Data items

*** Begin section ***

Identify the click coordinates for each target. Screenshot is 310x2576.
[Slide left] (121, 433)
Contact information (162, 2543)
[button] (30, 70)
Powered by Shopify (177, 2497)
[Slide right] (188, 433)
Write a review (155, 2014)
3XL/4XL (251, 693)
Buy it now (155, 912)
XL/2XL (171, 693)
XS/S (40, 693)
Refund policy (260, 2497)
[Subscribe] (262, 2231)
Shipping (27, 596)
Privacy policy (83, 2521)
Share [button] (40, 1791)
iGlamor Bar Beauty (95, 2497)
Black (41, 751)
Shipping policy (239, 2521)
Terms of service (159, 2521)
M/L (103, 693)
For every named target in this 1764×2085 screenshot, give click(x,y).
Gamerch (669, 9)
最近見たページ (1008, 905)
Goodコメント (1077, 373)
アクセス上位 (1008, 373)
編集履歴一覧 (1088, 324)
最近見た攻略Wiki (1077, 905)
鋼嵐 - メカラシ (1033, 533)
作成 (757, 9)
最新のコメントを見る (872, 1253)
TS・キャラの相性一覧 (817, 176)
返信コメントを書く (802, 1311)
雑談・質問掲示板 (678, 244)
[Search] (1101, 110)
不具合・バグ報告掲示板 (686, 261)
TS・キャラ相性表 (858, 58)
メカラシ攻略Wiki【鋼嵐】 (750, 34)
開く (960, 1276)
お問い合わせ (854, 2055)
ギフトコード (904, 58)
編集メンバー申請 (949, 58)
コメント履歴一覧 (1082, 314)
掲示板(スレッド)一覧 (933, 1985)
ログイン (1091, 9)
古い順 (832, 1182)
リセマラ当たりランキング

*** End section ***

About this task:
Tally the lines in the data that contain the string "click". Report only the total.

Reply:
2